Gunnar, have a look at this: . So your example using the Penta website was just a bad one, and I personally agree with the "INVALID" resolution of your bug report. In fact, showing a partially encrypted connection as an insecure one is an overall advantage for (l)user securities, as with the browser interfaces we are used to use, we don't know which parts are actually sent encrypted and which are not. As you can see in the example above a fully encrypted connection is properly reported as such by Firefox 3.0.

FWIW: I'm overall satisfied with Firefox 3.0, especially about the new URL bar Wouther is disliking. Yes it is a bit slower than before, but even on my 4-year old laptop it is perfectly usable.

The HTML title shown there? Well, it is rather handy when I start typing bugs.debian.org and then I've to discriminate among tons of almost identical bug report URLs ...

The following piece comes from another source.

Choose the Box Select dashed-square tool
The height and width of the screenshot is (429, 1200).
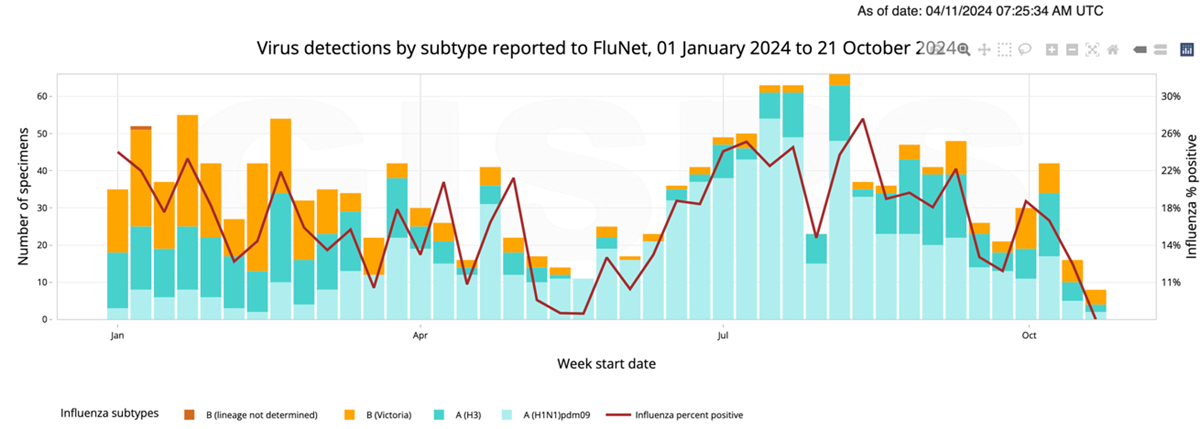(1004, 49)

Is the about:config hand-holding dialog worst than the pop-up the first time you "have provided unencrypted information" in a random form? It is not, we have probably just forgot about the first time we unchecked the corresponding checkbox.

All in all, the only "feature" of the new Firefox I found incredibly stupid is the SSL certificate exception mechanism. Installing the untrusted certificate is what? ... 5 click-away from the initial page? That is just dumb. (And as it is well-known that habits form anyhow, getting the habits harder to form is just a way to piss-off users.)